Yes in deed it is...I reported it to FRCC last night and Ron got a post out before I noticed it...
Hi Cliff, I think I've sent you an email via your username. Can you send me the pictures and I'll try and have a look in the next few days, my local crag.
With a name like that, you're clearly the man for the job!
(I happened to climb Fang Direct last Friday, but that skirts the suspect block on the right and I never even noticed it).
Climbed the route on Sunday, after pulling up the left side of the block I realised it seemed to be perched there and tentatively moved right. It didn't actually move but I wasn't hanging from it, just moved past carefully. I think it probably needs to be removed
Thanks Cliff and all.
Interesting comments - like many others the block has for many (and that is many) years seemed a bit dodgy.
Been in touch with Rob Dyer at BMC; Penrith MRT and local climbers - unfortunately I am limited in what I can do but hopefully between all we can have a look and decide - has it moved and does it want trundling. If looking to trundle it Rob said he had had a rule of thumb from a geo-expert who said if you can not move it with a 30cm long crowbar then leave it.
I have a photo of George North swinging across it two years ago !!
Cheers Ron, useful guidance. Now where did I put that crowbar!
My mate who does not view UKC says he belayed off it, on Saturday. He is no duck egg, and is a very experienced climber.

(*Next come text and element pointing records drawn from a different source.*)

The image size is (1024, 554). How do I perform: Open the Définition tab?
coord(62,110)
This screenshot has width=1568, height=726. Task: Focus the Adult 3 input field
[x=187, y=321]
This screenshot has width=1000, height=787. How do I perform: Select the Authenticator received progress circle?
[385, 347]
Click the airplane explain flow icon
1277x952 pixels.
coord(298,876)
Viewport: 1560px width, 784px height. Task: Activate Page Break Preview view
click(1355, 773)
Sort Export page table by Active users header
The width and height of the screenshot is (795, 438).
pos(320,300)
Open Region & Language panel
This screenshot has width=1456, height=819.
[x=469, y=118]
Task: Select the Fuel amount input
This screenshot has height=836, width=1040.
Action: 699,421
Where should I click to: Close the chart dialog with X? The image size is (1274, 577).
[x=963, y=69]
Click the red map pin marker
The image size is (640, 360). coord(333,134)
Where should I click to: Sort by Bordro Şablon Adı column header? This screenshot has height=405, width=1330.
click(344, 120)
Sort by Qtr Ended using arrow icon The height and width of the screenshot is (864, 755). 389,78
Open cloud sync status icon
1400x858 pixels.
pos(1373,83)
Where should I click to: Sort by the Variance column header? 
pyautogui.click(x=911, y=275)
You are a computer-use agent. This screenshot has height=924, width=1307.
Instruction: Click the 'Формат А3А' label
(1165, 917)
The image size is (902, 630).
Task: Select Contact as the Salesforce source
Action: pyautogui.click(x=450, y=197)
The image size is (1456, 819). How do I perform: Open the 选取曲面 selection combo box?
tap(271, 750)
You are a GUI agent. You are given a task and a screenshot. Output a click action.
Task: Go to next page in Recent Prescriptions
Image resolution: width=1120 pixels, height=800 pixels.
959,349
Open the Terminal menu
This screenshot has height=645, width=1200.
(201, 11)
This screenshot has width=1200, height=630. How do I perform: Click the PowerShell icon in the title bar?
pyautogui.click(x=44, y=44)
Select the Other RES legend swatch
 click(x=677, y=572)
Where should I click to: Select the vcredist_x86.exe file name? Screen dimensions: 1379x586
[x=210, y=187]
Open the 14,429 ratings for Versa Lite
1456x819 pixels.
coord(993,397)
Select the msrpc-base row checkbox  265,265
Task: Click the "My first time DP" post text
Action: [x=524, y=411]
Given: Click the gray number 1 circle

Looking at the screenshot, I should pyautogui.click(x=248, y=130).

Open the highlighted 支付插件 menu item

Obviously now the issue has been raised, it needs looking at, and the block should be treated with caution, but then any block should be treated with caution, as standard procedure.
I have climbed The Fang and Fang Direct many times over the past few years and I do recall that that block always feels a little precarious but in reality it has never moved....yet. It does provide a lovely place to stick some large cams.
I have been to the crag this evening, awful weather! The block is quite large at least 2m long, 1m high and around 0.5m wide. It sits several inches from the main crag wall but seems very sound and solid. I tried to move it, pushed it, shoved it, kicked it, nothing moved, not even a vibration. I'm pretty sure it's exactly as it has been for years. It would take significant leverage to move it. Probably sensible to pass it with caution but it doesn't move when pulled on at all.
Thanks for that - I had a feeling that would be the case ! Would appreciate any other comments from folk. As I recalled it was slightly back from the edge and good cam to move out right below it.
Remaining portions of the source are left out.